The part that REALLY caught my eye….“*Three months of non-stop bad days and counting, not left the house since December 3rd 2014” 

My heart said, “No, Mama. Don’t hide.” I wish I could go to her house and help her.  I wish I could show her how to use PECS and the laminator. I wish I could tell her that becoming PR for the World can help get her child excited, just enough, to dare to leave the house. I wish I could tell her what I wish I had heard so many years ago…”It CAN get better. There is hope. If you push, you can do so much more than you could ever begin to dream right now.”

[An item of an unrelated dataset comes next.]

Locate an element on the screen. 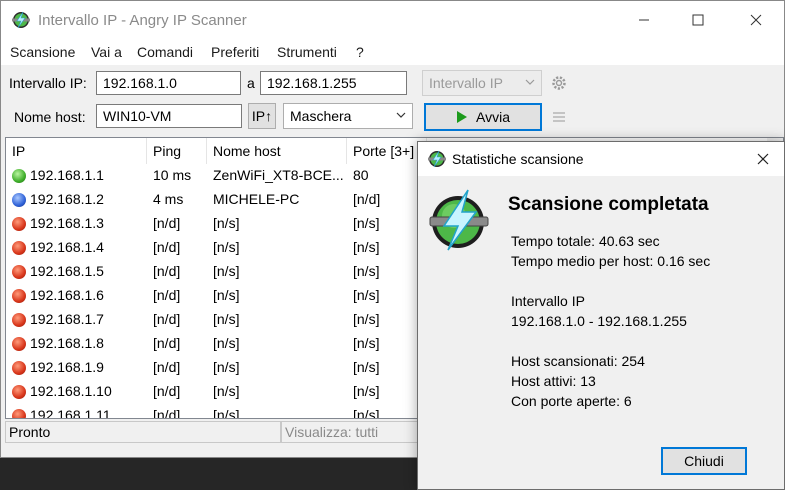 The height and width of the screenshot is (490, 785). gear-icon is located at coordinates (559, 83).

Ethan is approaching his 11th birthday. For some reason, this year he is having a hard time deciding what he wants to do for his birthday. Tick, tock… it is almost here and we have NOTHING planned yet. But I think I know why now. This morning he started asking me about a previous birthday. “Mom, where did I have my 2007 birthday party?” Remember, he is a calendrical savant. Dates matter…a LOT. I said “Chuck E Cheese I think.” I wanted to answer his question and keep it moving as we were rushing to get out the door to school. “No it wasn’t at Chuck E Cheese. It was at our house.” Ahhhh….my savant is right. “Yes! Thats right! It was in Alabama. The house was full of friends and family.” Then Ethan’s face went a bit dark. He was thinking. I waited, wondering what in the world he was thinking. Finally it came. “That was a tough birthday Mom. Why was it tough? Why did I cry? Why was it like that?” At this point he had tears in his eyes. Forget being on time today…again. I stopped and tried to choose my words carefully. “Ethan. That was when the autism was really hard for you. Things were always too loud and scary for you. Too many people in our house scared you. All of it scared you. But remember, God has been so good to us, and to you. God has helped you get through the toughest parts of autism. It will never be like that again. Do you also remember that every birthday since then has been better and easier?” He thought and agreed that it had gotten better each year. I am still amazed at the clarity that he can remember and express to me his own heart ache at what he has been through. I reminded him, “God is taking care of you. You don’t have to worry, I promise.” Trying to turn the conversation to a lighter note “So Ethan, have you decided what you want to do this year? We need to choose quickly so we can make plans.” His response was so sincere. “Mom, I just want to eat, have cake and have fun.” What a Great answer! We will eat, have cake and have fun. Still not sure when and where, but we will work on that. We will leave the “Big Stuff” in God’s hands. He has got us…I Promise.